··· Given text ···

[ruby-core:95002] [Ruby master Bug#16121] Stop making a redundant hash copy in Hash#dup
From:
ko1@...
Date:
2019-09-20 08:35:05 UTC
List:
ruby-core #95002
Issue #16121 has been updated by ko1 (Koichi Sasada).
I found that
> ` rb_define_method(rb_cArray, "initialize_copy", rb_ary_replace, 1);`
`Array#initialize_copy` == `Array#replace`. Can we use same technique?
----------------------------------------
Bug #16121: Stop making a redundant hash copy in Hash#dup
https://bugs.ruby-lang.org/issues/16121#change-81630
* Author: dylants (Dylan Thacker-Smith)
* Status: Open
* Priority: Normal
* Assignee: ko1 (Koichi Sasada)

··· Given data ···

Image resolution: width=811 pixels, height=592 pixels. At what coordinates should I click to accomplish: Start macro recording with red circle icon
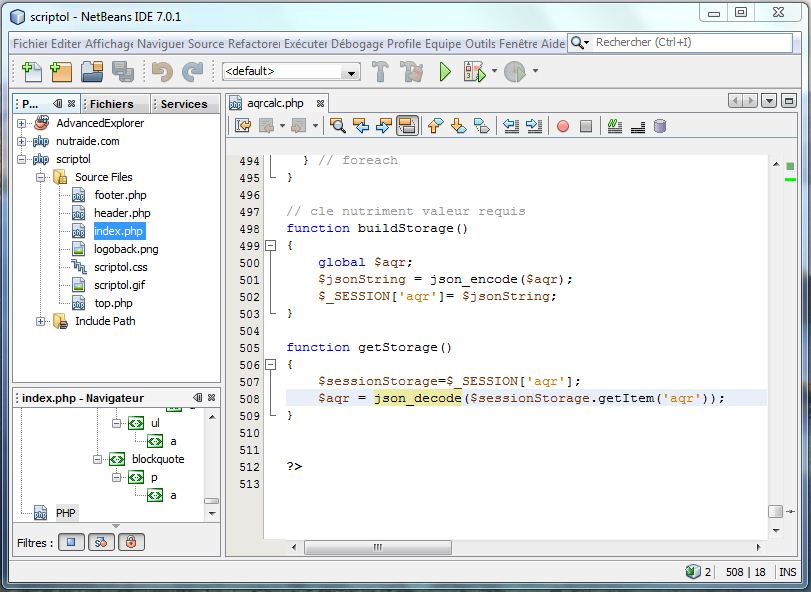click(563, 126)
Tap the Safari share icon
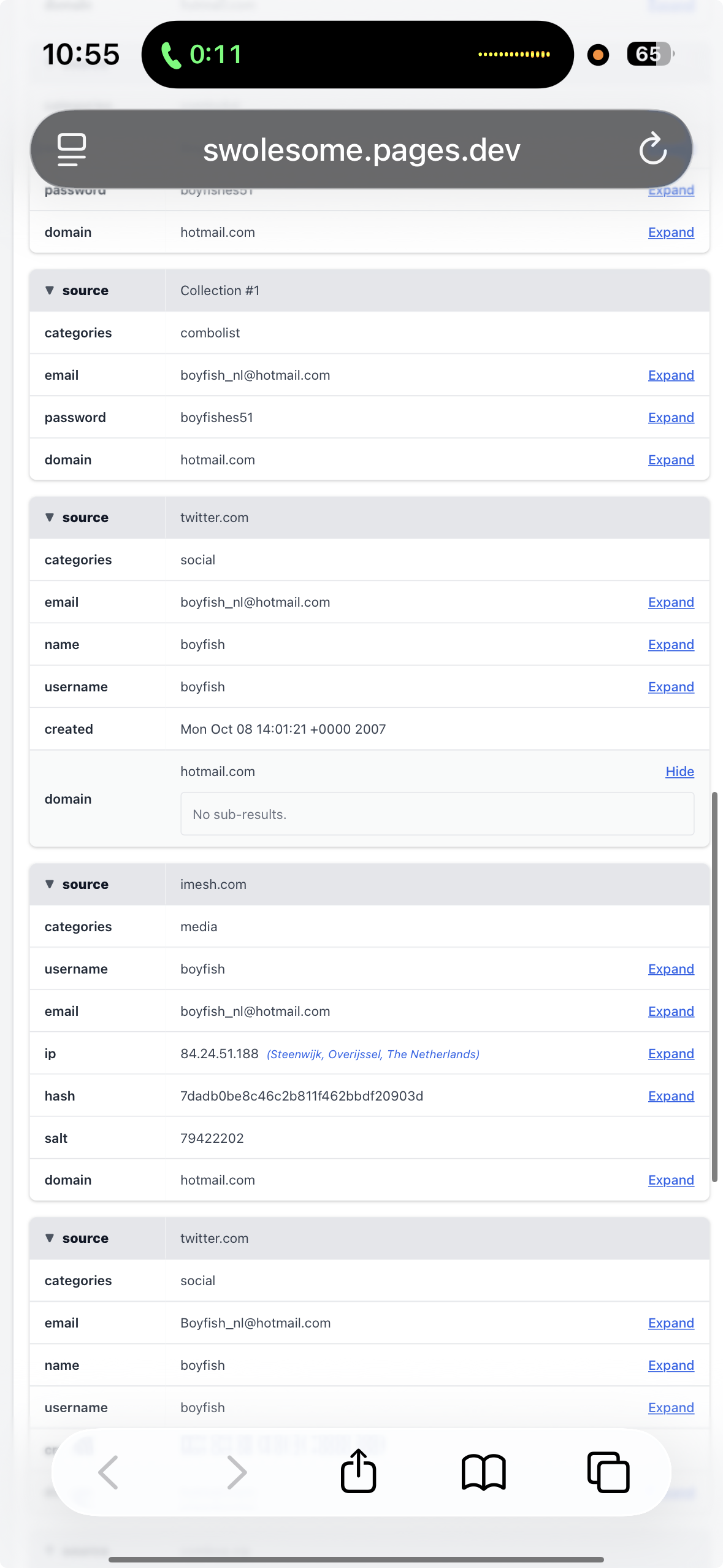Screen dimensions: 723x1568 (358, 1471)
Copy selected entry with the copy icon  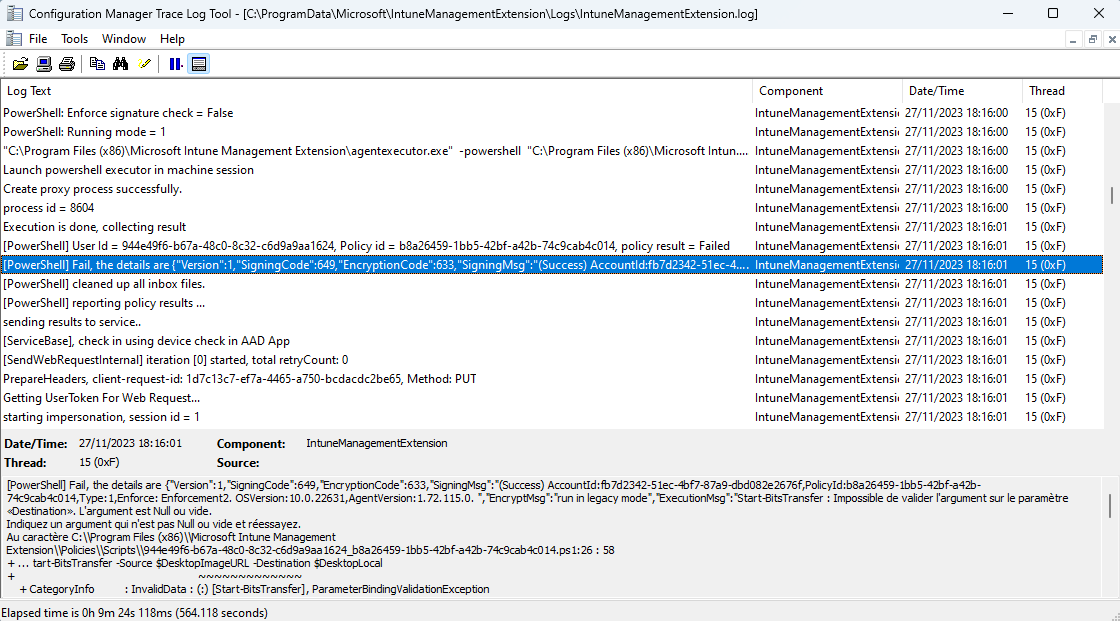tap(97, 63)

···

Required work
**1.** In the bug-tracker message, why does ko1 state that `Array#initialize_copy` is the same as `Array#replace`? Answer in one to three sentences.
**2.** According to the bug-tracker message, who is the assignee of Bug #16121?
**3.** For each statement, decide whether the bug-tracker message supports it. Answer yes or no, and quote the words from the message that decide it.
(a) Bug #16121 has the status Closed.
(b) Dylan Thacker-Smith is the author of Bug #16121.
(c) Bug #16121 has a priority of High.

Task-by-task solutions
**1.** The quoted line `rb_define_method(rb_cArray, "initialize_copy", rb_ary_replace, 1);` defines the method "initialize_copy" on Array with the function `rb_ary_replace`. This makes `Array#initialize_copy` equal to `Array#replace`.

**2.** ko1 (Koichi Sasada).

**3.**
(a) No: "Status: Open"
(b) Yes: "Author: dylants (Dylan Thacker-Smith)"
(c) No: "Priority: Normal"